■ EXERCISE DETAILS ■
Each entry must be restated word for word, with nothing omitted.

═══ DATA EXTRACTS ═══

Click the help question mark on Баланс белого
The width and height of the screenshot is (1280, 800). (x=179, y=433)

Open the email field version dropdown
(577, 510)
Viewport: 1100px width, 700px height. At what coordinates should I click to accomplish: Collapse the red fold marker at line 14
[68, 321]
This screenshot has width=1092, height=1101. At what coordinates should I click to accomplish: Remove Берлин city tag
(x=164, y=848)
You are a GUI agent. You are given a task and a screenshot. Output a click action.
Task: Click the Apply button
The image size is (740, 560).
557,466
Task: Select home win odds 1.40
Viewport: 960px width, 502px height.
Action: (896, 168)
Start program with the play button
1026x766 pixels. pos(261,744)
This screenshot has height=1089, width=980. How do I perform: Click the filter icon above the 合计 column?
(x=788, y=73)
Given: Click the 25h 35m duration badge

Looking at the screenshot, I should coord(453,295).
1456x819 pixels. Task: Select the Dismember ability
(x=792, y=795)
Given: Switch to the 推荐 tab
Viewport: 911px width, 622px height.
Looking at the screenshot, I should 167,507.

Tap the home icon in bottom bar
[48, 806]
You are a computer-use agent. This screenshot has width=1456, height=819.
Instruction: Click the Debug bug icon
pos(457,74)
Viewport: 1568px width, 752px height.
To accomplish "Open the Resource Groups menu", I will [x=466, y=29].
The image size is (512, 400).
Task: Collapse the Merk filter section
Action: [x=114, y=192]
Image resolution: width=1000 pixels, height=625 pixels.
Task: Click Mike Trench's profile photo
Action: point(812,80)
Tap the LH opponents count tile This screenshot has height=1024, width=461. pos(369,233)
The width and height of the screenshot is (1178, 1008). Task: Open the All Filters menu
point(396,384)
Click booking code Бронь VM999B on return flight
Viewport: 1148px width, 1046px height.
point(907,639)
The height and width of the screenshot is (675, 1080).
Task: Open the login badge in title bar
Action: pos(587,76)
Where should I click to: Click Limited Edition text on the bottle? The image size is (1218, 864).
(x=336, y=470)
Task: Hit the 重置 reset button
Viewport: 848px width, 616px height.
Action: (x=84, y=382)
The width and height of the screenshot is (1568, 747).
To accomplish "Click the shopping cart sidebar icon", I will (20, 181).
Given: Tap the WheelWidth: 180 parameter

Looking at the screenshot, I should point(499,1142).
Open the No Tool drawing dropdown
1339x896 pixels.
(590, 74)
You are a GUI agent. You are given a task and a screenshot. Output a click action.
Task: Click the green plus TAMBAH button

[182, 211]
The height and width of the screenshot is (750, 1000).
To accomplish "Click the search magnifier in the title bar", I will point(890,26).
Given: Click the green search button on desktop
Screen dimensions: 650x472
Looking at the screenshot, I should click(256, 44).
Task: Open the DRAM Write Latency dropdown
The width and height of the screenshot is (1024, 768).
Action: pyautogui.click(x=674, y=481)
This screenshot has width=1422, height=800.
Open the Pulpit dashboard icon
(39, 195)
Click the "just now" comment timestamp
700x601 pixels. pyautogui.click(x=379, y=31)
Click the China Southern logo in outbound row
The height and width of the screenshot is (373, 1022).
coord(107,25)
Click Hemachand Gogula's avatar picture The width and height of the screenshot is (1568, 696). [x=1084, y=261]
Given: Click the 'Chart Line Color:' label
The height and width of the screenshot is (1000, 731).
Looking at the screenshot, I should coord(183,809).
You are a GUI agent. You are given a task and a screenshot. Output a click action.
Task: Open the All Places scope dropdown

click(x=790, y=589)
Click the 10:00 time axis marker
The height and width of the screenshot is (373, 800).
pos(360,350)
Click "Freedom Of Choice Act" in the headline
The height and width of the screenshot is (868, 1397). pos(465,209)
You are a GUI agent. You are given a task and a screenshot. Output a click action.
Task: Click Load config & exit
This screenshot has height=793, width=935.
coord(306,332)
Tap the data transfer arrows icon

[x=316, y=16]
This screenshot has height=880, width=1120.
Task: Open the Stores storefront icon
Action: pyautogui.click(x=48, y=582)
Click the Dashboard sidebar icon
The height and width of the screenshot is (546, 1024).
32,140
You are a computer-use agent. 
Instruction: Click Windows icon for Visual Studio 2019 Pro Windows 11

═══

■ TASK RESULT ■
Click the help question mark on Баланс белого
The width and height of the screenshot is (1280, 800). (x=179, y=433)

Open the email field version dropdown
(577, 510)
Viewport: 1100px width, 700px height. At what coordinates should I click to accomplish: Collapse the red fold marker at line 14
[68, 321]
This screenshot has width=1092, height=1101. At what coordinates should I click to accomplish: Remove Берлин city tag
(x=164, y=848)
You are a GUI agent. You are given a task and a screenshot. Output a click action.
Task: Click the Apply button
The image size is (740, 560).
557,466
Task: Select home win odds 1.40
Viewport: 960px width, 502px height.
Action: (896, 168)
Start program with the play button
1026x766 pixels. pos(261,744)
This screenshot has height=1089, width=980. How do I perform: Click the filter icon above the 合计 column?
(x=788, y=73)
Given: Click the 25h 35m duration badge

Looking at the screenshot, I should coord(453,295).
1456x819 pixels. Task: Select the Dismember ability
(x=792, y=795)
Given: Switch to the 推荐 tab
Viewport: 911px width, 622px height.
Looking at the screenshot, I should 167,507.

Tap the home icon in bottom bar
[48, 806]
You are a computer-use agent. This screenshot has width=1456, height=819.
Instruction: Click the Debug bug icon
pos(457,74)
Viewport: 1568px width, 752px height.
To accomplish "Open the Resource Groups menu", I will [x=466, y=29].
The image size is (512, 400).
Task: Collapse the Merk filter section
Action: [x=114, y=192]
Image resolution: width=1000 pixels, height=625 pixels.
Task: Click Mike Trench's profile photo
Action: point(812,80)
Tap the LH opponents count tile This screenshot has height=1024, width=461. pos(369,233)
The width and height of the screenshot is (1178, 1008). Task: Open the All Filters menu
point(396,384)
Click booking code Бронь VM999B on return flight
Viewport: 1148px width, 1046px height.
point(907,639)
The height and width of the screenshot is (675, 1080).
Task: Open the login badge in title bar
Action: pos(587,76)
Where should I click to: Click Limited Edition text on the bottle? The image size is (1218, 864).
(x=336, y=470)
Task: Hit the 重置 reset button
Viewport: 848px width, 616px height.
Action: (x=84, y=382)
The width and height of the screenshot is (1568, 747).
To accomplish "Click the shopping cart sidebar icon", I will (20, 181).
Given: Tap the WheelWidth: 180 parameter

Looking at the screenshot, I should point(499,1142).
Open the No Tool drawing dropdown
1339x896 pixels.
(590, 74)
You are a GUI agent. You are given a task and a screenshot. Output a click action.
Task: Click the green plus TAMBAH button

[182, 211]
The height and width of the screenshot is (750, 1000).
To accomplish "Click the search magnifier in the title bar", I will point(890,26).
Given: Click the green search button on desktop
Screen dimensions: 650x472
Looking at the screenshot, I should click(256, 44).
Task: Open the DRAM Write Latency dropdown
The width and height of the screenshot is (1024, 768).
Action: pyautogui.click(x=674, y=481)
This screenshot has width=1422, height=800.
Open the Pulpit dashboard icon
(39, 195)
Click the "just now" comment timestamp
700x601 pixels. pyautogui.click(x=379, y=31)
Click the China Southern logo in outbound row
The height and width of the screenshot is (373, 1022).
coord(107,25)
Click Hemachand Gogula's avatar picture The width and height of the screenshot is (1568, 696). [x=1084, y=261]
Given: Click the 'Chart Line Color:' label
The height and width of the screenshot is (1000, 731).
Looking at the screenshot, I should coord(183,809).
You are a GUI agent. You are given a task and a screenshot. Output a click action.
Task: Open the All Places scope dropdown

click(x=790, y=589)
Click the 10:00 time axis marker
The height and width of the screenshot is (373, 800).
pos(360,350)
Click "Freedom Of Choice Act" in the headline
The height and width of the screenshot is (868, 1397). pos(465,209)
You are a GUI agent. You are given a task and a screenshot. Output a click action.
Task: Click Load config & exit
This screenshot has height=793, width=935.
coord(306,332)
Tap the data transfer arrows icon

[x=316, y=16]
This screenshot has height=880, width=1120.
Task: Open the Stores storefront icon
Action: pyautogui.click(x=48, y=582)
Click the Dashboard sidebar icon
The height and width of the screenshot is (546, 1024).
32,140
You are a computer-use agent. 
Instruction: Click Windows icon for Visual Studio 2019 Pro Windows 11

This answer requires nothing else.